Ecological significance of Candidatus ARS69 and Gemmatimonadota in the Arctic glacier foreland ecosystems

Venkatachalam et al. (2024). Applied Microbiology and Biotechnology 108 (1)
Names (1)
Ca. ARS69
Applied Microbiology and Biotechnology Biotechnology General Medicine
Abstract  The Gemmatimonadota phylum has been widely detected in diverse natural environments, yet their specific ecological roles in many habitats remain poorly investigated. Similarly, the Candidatus ARS69 phylum has been identified only in a few habitats, and literature on their metabolic functions is relatively scarce.
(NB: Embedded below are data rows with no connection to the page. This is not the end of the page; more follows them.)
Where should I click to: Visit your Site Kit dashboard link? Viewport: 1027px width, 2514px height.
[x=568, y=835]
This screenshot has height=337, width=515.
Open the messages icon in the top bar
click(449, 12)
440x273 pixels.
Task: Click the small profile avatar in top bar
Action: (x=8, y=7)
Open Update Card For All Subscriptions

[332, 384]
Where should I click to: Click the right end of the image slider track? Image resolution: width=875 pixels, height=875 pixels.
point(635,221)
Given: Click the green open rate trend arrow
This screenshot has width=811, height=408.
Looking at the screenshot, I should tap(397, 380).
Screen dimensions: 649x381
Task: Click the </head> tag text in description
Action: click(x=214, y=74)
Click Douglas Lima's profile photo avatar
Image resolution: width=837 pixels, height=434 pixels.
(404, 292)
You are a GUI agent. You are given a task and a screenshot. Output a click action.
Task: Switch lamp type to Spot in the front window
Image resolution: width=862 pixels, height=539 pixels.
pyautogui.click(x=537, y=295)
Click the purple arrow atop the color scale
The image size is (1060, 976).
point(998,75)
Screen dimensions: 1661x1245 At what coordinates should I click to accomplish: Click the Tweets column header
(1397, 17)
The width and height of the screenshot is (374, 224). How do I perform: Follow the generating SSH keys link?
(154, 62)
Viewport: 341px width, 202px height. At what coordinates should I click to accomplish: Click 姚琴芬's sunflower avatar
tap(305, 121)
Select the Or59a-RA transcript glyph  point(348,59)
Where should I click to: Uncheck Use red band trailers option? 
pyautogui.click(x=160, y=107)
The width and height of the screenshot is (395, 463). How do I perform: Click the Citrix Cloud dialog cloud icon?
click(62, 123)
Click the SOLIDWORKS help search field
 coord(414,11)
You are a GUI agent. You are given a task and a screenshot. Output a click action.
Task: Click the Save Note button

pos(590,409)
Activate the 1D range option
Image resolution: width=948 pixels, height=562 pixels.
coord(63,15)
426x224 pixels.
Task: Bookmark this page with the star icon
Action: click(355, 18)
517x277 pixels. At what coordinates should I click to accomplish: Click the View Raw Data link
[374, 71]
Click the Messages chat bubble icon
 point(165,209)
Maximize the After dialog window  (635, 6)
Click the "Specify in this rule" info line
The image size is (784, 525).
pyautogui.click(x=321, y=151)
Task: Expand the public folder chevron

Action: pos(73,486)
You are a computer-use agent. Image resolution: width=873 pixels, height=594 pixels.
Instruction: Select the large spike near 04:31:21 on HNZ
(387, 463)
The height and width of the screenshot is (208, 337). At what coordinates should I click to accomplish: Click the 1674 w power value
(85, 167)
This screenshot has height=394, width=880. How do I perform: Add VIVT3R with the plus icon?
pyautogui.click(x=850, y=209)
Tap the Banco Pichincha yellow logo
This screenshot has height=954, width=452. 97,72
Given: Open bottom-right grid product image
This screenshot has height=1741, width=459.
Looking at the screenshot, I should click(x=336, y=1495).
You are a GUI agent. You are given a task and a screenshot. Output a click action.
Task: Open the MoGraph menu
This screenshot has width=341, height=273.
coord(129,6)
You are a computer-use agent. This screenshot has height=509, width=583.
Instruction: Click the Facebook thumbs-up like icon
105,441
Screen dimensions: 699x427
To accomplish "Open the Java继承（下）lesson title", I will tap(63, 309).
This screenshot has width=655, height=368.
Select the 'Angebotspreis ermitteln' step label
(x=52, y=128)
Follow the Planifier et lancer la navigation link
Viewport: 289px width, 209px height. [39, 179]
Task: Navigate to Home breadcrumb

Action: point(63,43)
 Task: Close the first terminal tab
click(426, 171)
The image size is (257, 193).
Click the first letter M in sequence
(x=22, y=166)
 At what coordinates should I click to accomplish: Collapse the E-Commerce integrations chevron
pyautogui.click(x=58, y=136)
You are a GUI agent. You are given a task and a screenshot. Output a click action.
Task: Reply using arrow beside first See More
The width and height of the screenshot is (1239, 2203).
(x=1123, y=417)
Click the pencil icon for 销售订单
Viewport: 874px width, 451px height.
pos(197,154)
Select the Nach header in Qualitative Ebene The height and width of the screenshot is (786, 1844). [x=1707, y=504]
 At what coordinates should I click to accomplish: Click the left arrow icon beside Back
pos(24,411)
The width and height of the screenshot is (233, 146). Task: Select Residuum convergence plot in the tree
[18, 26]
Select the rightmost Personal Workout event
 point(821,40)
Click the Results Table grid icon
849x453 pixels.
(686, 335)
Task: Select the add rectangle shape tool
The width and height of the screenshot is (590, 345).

In the present study, we investigated the ecological significance of phyla Ca. ARS69 and Gemmatimonadota in the Arctic glacier foreland (GF) ecosystems through genome-resolved metagenomics. We have reconstructed the first high-quality metagenome-assembled genome (MAG) belonging to Ca. ARS69 and 12 other MAGs belonging to phylum Gemmatimonadota from the three different Arctic GF samples. We further elucidated these two groups phylogenetic lineage and their metabolic function through phylogenomic and pangenomic analysis. The analysis showed that all the reconstructed MAGs potentially belonged to novel species. The MAGs belonged to Ca. ARS69 consist about 8296 gene clusters, of which only about 8% of single-copy core genes (n = 980) were shared among them. The study also revealed the potential ecological role of Ca. ARS69 is associated with carbon fixation, denitrification, sulfite oxidation, and reduction biochemical processes in the GF ecosystems. Similarly, the study demonstrates the widespread distribution of different classes of Gemmatimonadota across wide ranges of ecosystems and their metabolic functions, including in the polar region. Key points • Glacier foreland ecosystems act as a natural laboratory to study microbial community structure. • We have reconstructed 13 metagenome-assembled genomes from the soil samples. • All the reconstructed MAGs belonged to novel species with different metabolic processes. • Ca. ARS69 and Gemmatimonadota MAGs were found to participate in carbon fixation and denitrification processes.